### Text segment
# If you had to choose a joinery router bit



## patcollins (Jul 22, 2010)

Wondering if you could only have either a miter lock bit or a drawer lock bit, which would it be and why.

Have almost convinced myself I want a miter lock bit but then I remembered the drawer lock bit. Mostly want one for making drawers.


----------



## a1Jim (Aug 9, 2008)

Just has to do with what your going to make. You don't have to have either one if you have a table saw.


----------



## WoodNSawdust (Mar 7, 2015)

> Mostly want one for making drawers.
> 
> - patcollins


For drawers I use a tongue and groove bit set. I put the tongue on the inside face of the front and back and the groove on the inside face of the sides. With my set of matched bits once I dial in the bit settings I can change to the other bit without changing the router's depth setting.


----------



## patcollins (Jul 22, 2010)

> Just has to do with what your going to make. You don t have to have either one if you have a table saw.
> 
> - a1Jim


I suppose I could use rabbits for the drawers.


----------



## nkawtg (Dec 22, 2014)

I've used a drawer lock bit. It's a pain to set up, but once done the joints are nice.


----------



## rwe2156 (May 7, 2014)

> I ve used a drawer lock bit. It s a pain to set up, but once done the joints are nice.


Dittos on that!

Like the lock-rabbet joints.


----------

### Entries shown
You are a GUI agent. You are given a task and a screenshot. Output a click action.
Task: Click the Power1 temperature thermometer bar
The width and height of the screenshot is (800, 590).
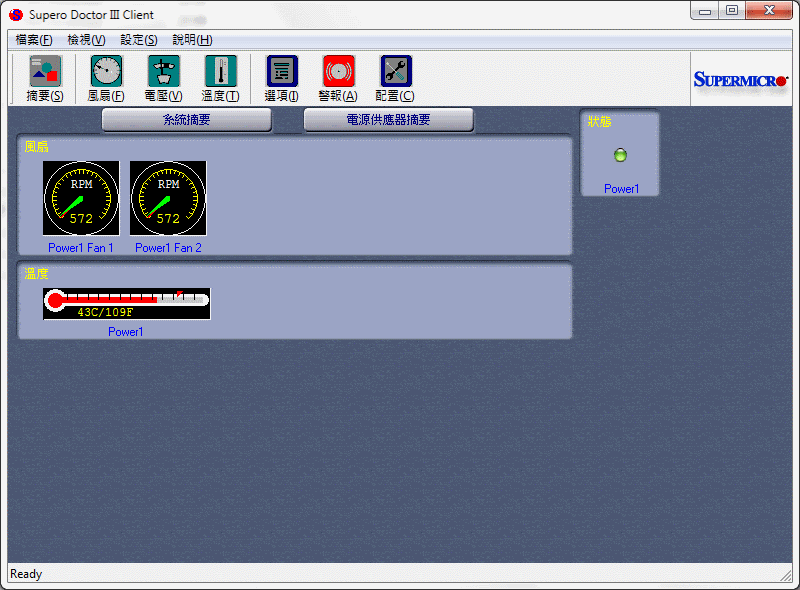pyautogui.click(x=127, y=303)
...
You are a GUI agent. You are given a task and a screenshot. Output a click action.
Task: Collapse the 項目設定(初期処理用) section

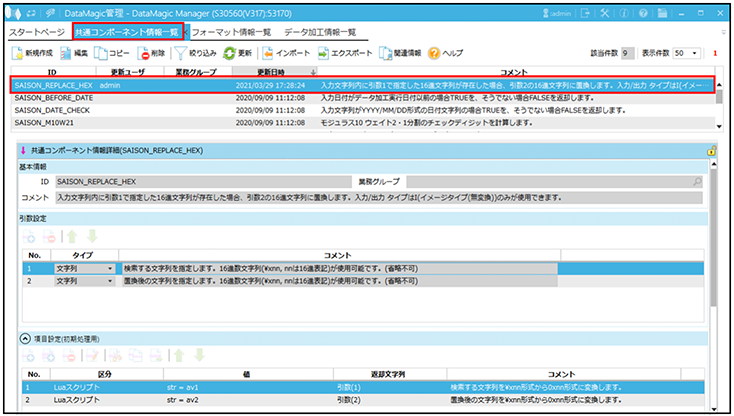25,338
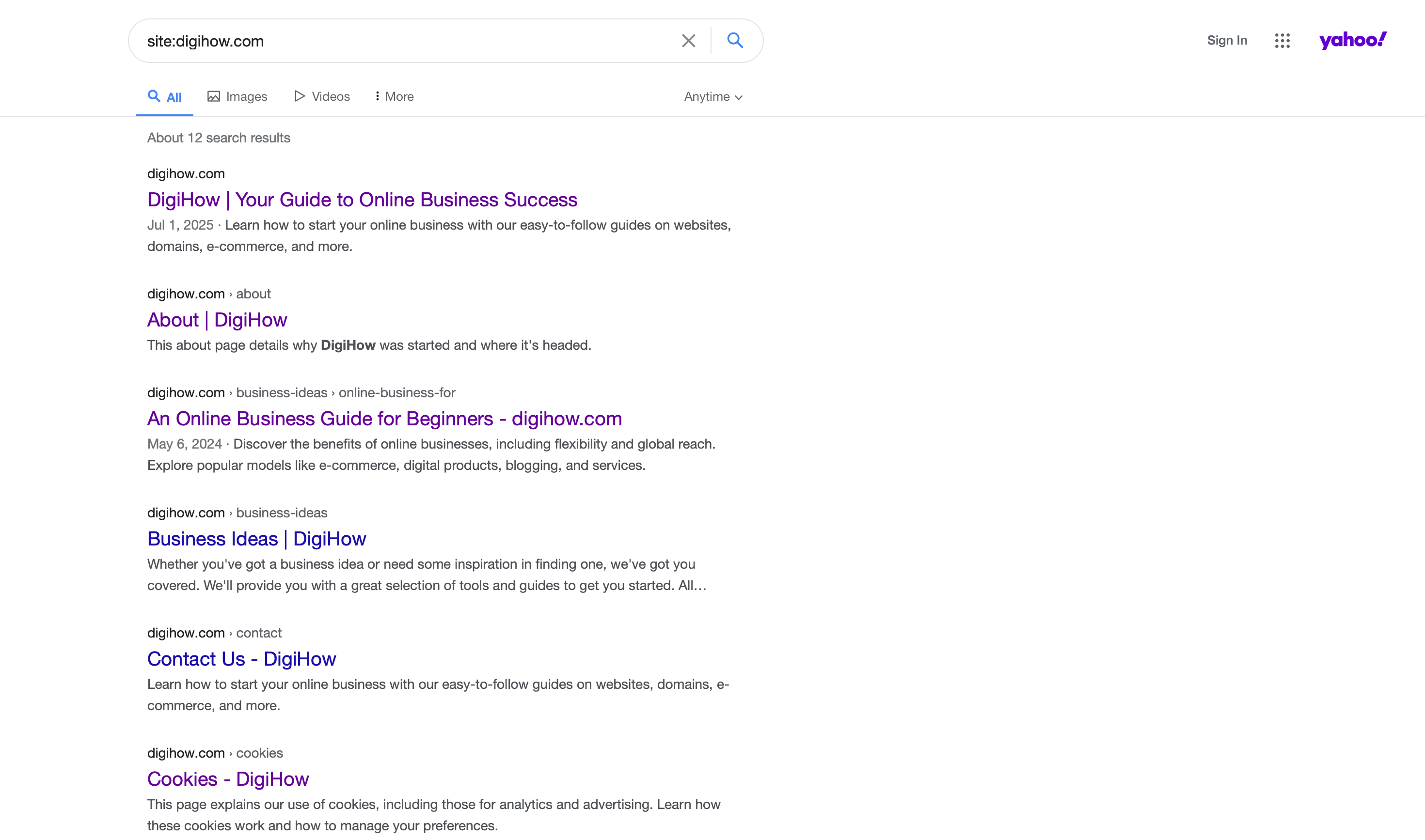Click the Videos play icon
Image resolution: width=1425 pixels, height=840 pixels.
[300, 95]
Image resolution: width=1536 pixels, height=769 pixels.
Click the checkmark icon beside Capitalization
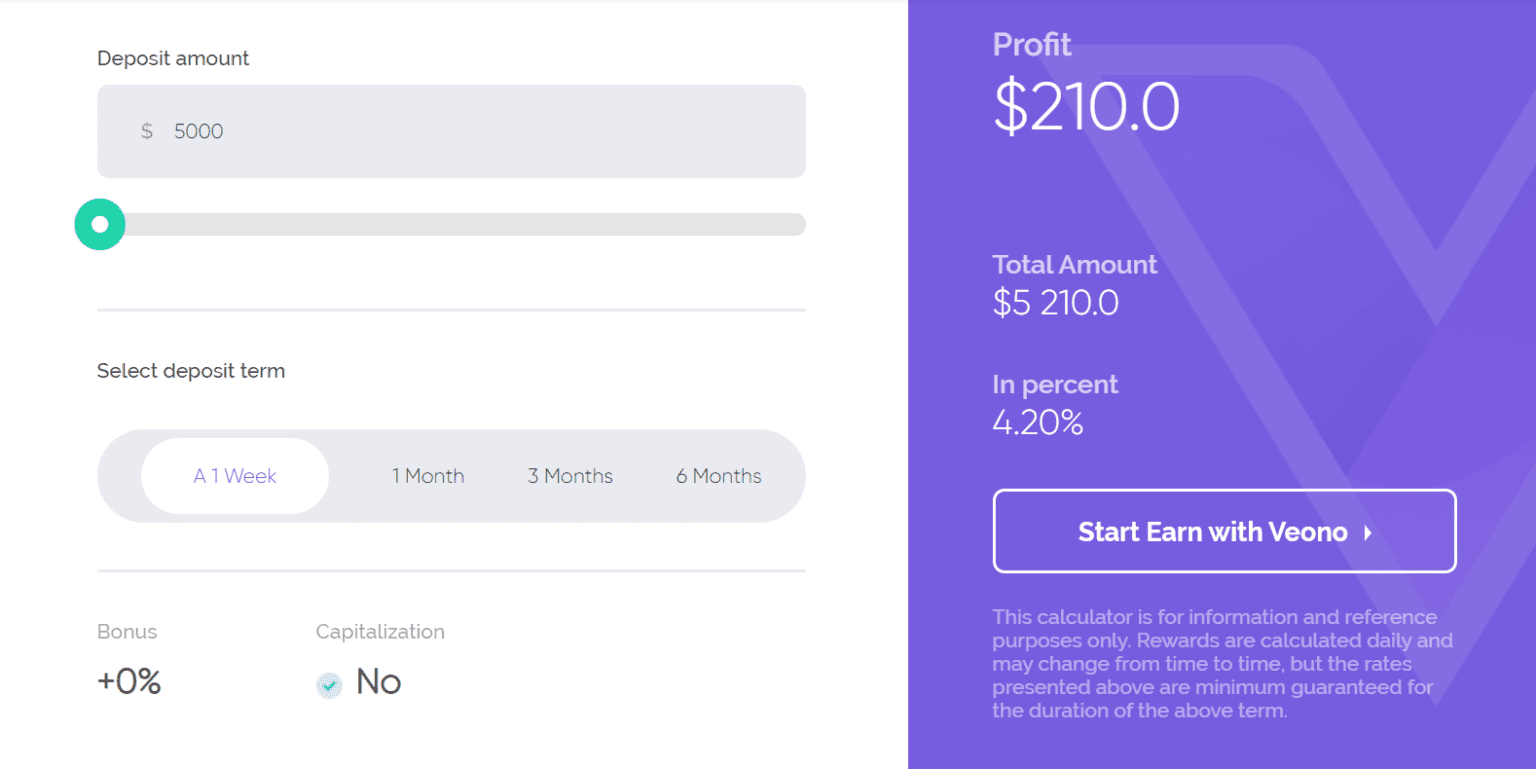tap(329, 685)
...
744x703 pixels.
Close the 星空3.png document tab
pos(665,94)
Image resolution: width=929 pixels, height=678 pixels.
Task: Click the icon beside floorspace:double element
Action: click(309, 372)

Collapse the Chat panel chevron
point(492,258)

### Objectives
**a)** Answer these questions about the forum thread on joinery router bits:
(i) What kind of bit set does WoodNSawdust use for drawers?
(ii) According to nkawtg, what is the drawback of a drawer lock bit?
(iii) Which joints does rwe2156 say they like?
**b)** Pull out every line of the rows that contains the word "Collapse".
The forum thread and the rows are unrelated material.

### Problem solutions
**a)**
(i) A tongue and groove bit set.
(ii) It's a pain to set up.
(iii) Lock-rabbet joints.

**b)**
Task: Collapse the 項目設定(初期処理用) section
Collapse the Chat panel chevron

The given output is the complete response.